Khalifa Haftar, a former army chief and the current head of the self-styled Libyan National Army, has launched a grab for power.
By Pinak Ranjan Chakravarty*
The violent overthrow of Muammar Gaddafi had plunged an oil-rich Libya into civil war. The so-called ‘Arab Spring’ that began in Tunisia in 2011 and swept through several Arab countries, created the conditions for the NATO military intervention in Libya, under the garb of humanitarian intervention. As Libyans revolted, NATO bombarded Libya to effect regime change. Gaddafi was overthrown, publicly humiliated by Libyan mobs, and finally — executed.
Since then, Libya has been a patchwork of territories controlled by regional militias, locked in a simmering civil war. UN-sponsored democratic elections were held after Gaddafi’s removal.
A semblance of normalcy was creeping back under the UN-backed Government of National Accord (GNA) based in Tripoli, though another rival government, formed by the House of Representatives, is based in the eastern city of Tobruk.
Gaddafi’s ‘old friend’ Haftar
Field Marshal Khalifa Haftar, a former army chief and the current head of the self-styled Libyan National Army (LNA) in East Libya, has launched a grab for power, by attacking Tripoli in April 2019. Casualties are rising in the 5-week-old conflict, with nearly 432 people dead, at least 2,500 injured, and over 50,000 displaced.
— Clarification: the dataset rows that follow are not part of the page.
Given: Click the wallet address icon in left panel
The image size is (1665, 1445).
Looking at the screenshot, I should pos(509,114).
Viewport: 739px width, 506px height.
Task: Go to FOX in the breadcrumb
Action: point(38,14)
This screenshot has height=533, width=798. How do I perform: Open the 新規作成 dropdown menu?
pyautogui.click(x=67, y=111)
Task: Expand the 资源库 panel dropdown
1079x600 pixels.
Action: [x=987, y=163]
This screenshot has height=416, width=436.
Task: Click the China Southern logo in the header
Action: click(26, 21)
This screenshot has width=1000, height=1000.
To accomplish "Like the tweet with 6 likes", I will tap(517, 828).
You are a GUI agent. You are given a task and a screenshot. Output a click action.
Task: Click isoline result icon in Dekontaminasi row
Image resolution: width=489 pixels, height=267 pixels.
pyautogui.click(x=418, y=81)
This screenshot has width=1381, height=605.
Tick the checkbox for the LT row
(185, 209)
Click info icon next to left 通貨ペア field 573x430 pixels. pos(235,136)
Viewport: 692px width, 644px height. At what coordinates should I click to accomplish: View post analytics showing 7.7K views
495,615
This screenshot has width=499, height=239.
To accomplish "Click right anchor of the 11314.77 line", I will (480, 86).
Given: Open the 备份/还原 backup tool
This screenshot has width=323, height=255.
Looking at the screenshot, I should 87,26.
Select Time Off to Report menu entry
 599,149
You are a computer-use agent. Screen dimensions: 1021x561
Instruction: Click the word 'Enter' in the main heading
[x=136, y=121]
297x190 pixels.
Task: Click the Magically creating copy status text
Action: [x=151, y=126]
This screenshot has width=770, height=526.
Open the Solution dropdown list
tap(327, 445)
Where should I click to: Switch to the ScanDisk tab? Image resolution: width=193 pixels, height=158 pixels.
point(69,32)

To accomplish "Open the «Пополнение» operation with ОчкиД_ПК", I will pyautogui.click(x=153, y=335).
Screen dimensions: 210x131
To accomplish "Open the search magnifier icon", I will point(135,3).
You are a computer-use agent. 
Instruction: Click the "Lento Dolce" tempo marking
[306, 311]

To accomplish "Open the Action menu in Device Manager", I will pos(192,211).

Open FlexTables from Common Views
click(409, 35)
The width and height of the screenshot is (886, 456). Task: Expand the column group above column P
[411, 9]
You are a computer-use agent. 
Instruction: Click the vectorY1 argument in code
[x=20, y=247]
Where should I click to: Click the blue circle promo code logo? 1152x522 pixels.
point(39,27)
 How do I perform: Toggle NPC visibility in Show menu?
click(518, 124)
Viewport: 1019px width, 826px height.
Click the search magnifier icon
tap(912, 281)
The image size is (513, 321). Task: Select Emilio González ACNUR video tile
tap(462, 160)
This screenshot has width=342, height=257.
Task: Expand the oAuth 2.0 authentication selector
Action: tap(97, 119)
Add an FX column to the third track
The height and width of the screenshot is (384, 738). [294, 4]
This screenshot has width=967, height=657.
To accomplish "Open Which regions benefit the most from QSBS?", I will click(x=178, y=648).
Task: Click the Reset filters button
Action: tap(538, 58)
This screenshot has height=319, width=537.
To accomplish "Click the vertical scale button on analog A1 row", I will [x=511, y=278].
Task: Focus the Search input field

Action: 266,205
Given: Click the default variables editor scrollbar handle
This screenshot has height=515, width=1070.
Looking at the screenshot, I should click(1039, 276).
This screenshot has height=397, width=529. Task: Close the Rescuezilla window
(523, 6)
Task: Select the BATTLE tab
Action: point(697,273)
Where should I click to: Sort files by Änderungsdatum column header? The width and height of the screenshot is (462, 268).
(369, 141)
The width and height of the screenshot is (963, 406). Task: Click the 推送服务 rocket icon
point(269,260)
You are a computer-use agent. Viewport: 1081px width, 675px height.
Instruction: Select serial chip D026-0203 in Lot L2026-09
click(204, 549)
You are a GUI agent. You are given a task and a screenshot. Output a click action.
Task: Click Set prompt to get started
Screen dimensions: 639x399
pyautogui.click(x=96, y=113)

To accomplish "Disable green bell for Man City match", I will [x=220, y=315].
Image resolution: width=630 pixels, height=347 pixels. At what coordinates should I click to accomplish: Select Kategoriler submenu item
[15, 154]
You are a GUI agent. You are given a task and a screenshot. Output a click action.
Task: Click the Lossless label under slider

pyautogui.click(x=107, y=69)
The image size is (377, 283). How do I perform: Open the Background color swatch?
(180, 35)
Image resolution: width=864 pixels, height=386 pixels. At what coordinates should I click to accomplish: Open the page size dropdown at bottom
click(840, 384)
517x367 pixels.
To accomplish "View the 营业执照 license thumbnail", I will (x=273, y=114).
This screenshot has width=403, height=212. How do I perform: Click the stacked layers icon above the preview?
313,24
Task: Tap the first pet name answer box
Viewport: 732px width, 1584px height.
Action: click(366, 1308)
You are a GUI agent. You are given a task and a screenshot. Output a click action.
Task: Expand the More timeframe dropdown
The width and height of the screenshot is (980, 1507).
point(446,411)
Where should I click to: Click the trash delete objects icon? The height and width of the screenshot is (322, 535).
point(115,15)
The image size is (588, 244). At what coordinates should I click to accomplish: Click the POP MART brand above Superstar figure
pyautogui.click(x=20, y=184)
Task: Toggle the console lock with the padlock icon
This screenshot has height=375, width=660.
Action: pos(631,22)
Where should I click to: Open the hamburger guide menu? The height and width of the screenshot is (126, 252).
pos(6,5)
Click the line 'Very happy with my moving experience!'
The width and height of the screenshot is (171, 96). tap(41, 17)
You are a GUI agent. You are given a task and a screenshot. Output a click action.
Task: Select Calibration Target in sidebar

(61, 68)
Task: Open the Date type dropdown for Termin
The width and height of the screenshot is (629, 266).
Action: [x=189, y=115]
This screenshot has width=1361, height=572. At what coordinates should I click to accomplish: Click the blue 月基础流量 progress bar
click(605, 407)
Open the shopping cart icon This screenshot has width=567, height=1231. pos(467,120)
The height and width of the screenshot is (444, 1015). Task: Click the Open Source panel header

The UN has called for ceasefire to address humanitarian needs. The UN Secretary-General (UNSG) has met Haftar, but his comments indicate that Haftar has clearly ignored the UNSG’s pleas for a ceasefire, and negotiated settlement.
Fayez al-Sarraj, PM of GNA, has vowed to defend Tripoli, and has accused Haftar of launching a coup and betraying various agreements. Al-Serraj has refused to negotiate with Haftar, unless he withdraws his forces and stops the assault on Tripoli.
Haftar is an old comrade of Gaddafi, and had helped overthrow the King Idris regime in 1969, propelling Gaddafi into power. In 1973, Haftar joined the Egyptians in the Yom Kippur war against Israel. In 1987, he led the Libyan Army on the disastrous invasion of Chad. Haftar was captured and abandoned by Gaddafi. The CIA took advantage of his humiliation, and Haftar and his military companions were airlifted to the USA, where he lived for 20 years and obtained American citizenship.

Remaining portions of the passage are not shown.